[Stored records]
::::

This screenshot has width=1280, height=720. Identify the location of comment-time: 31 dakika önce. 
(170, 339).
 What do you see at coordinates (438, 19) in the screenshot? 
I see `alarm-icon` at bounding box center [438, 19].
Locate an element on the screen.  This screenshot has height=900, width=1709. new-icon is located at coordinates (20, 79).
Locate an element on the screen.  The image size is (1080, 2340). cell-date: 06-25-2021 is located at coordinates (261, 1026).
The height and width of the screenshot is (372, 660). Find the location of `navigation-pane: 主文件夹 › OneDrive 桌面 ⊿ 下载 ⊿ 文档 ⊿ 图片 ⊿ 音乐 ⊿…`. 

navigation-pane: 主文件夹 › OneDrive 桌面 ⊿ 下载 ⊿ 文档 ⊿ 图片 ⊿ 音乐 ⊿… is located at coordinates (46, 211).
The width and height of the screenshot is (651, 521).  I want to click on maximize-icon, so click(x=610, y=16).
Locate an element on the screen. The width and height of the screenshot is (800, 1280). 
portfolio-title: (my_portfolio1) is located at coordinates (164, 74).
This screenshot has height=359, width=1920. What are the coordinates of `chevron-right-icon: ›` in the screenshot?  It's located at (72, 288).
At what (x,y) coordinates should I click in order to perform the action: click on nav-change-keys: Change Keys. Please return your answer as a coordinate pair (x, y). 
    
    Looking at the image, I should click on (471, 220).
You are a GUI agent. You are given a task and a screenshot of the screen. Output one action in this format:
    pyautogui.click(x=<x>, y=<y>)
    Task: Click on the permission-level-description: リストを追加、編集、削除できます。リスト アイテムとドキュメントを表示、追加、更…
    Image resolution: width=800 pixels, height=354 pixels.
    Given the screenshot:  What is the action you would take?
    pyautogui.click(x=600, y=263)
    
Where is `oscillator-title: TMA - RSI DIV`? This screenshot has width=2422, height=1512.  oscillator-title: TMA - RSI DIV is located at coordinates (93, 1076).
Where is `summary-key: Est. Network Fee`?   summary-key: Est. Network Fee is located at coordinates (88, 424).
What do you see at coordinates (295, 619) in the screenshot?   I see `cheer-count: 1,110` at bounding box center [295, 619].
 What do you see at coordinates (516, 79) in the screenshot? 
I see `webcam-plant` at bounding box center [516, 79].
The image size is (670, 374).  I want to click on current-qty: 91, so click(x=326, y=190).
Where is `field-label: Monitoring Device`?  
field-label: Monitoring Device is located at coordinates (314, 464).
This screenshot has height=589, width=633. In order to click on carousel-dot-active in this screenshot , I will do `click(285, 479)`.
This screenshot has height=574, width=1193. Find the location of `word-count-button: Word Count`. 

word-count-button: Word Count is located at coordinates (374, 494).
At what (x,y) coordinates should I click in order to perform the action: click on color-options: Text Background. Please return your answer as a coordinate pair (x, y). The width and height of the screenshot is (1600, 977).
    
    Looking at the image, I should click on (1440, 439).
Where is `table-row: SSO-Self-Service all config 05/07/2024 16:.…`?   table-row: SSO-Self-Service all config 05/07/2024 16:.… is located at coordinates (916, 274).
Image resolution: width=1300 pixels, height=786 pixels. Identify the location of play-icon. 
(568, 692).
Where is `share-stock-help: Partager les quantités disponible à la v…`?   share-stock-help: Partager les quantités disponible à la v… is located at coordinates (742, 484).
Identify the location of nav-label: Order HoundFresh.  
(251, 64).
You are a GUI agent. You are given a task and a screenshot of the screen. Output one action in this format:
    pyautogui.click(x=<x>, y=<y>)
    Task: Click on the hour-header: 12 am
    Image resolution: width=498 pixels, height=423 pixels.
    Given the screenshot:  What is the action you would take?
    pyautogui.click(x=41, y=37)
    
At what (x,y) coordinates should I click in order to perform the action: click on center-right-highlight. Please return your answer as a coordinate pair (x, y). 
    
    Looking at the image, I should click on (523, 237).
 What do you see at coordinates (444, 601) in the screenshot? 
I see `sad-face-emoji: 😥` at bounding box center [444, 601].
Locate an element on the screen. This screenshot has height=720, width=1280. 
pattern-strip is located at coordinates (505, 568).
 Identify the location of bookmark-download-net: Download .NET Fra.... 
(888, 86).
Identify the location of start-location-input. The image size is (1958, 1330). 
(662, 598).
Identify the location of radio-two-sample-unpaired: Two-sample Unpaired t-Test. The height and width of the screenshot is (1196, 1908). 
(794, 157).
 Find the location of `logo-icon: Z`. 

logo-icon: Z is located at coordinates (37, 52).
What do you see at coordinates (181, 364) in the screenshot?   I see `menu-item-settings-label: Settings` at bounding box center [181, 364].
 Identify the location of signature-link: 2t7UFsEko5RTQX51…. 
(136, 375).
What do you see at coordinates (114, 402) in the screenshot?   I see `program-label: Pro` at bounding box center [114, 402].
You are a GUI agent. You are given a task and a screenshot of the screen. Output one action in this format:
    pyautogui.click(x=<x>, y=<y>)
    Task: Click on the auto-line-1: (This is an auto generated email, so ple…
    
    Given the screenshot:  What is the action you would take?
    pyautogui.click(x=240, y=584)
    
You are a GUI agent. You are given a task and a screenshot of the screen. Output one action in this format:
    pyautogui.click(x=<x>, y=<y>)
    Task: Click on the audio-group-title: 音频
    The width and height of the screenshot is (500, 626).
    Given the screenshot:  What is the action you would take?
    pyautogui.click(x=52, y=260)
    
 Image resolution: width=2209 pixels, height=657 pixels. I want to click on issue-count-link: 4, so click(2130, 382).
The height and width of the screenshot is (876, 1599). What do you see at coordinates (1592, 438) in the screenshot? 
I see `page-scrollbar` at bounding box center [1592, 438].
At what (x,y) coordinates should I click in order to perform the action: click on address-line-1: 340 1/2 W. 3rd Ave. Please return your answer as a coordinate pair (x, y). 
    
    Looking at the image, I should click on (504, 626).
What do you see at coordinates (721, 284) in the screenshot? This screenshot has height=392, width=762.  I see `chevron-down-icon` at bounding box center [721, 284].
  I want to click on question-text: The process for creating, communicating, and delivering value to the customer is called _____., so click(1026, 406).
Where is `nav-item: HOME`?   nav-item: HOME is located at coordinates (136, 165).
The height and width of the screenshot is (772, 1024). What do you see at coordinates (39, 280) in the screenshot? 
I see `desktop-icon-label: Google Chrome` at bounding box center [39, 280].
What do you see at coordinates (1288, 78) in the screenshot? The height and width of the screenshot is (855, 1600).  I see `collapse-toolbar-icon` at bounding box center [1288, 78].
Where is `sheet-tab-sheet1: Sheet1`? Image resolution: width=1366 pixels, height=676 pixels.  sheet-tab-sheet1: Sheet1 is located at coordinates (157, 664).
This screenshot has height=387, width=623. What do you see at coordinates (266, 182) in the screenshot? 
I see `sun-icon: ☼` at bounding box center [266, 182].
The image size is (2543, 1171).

::::

Assignment: Copy the data verbatim, from the line containing "Locate an element on the screen. The" through the line containing "coordinates (93, 1076).", including both of those lines.

Your solution:
Locate an element on the screen. The width and height of the screenshot is (800, 1280). 
portfolio-title: (my_portfolio1) is located at coordinates (164, 74).
This screenshot has height=359, width=1920. What are the coordinates of `chevron-right-icon: ›` in the screenshot?  It's located at (72, 288).
At what (x,y) coordinates should I click in order to perform the action: click on nav-change-keys: Change Keys. Please return your answer as a coordinate pair (x, y). 
    
    Looking at the image, I should click on (471, 220).
You are a GUI agent. You are given a task and a screenshot of the screen. Output one action in this format:
    pyautogui.click(x=<x>, y=<y>)
    Task: Click on the permission-level-description: リストを追加、編集、削除できます。リスト アイテムとドキュメントを表示、追加、更…
    Image resolution: width=800 pixels, height=354 pixels.
    Given the screenshot:  What is the action you would take?
    pyautogui.click(x=600, y=263)
    
Where is `oscillator-title: TMA - RSI DIV`? This screenshot has width=2422, height=1512.  oscillator-title: TMA - RSI DIV is located at coordinates (93, 1076).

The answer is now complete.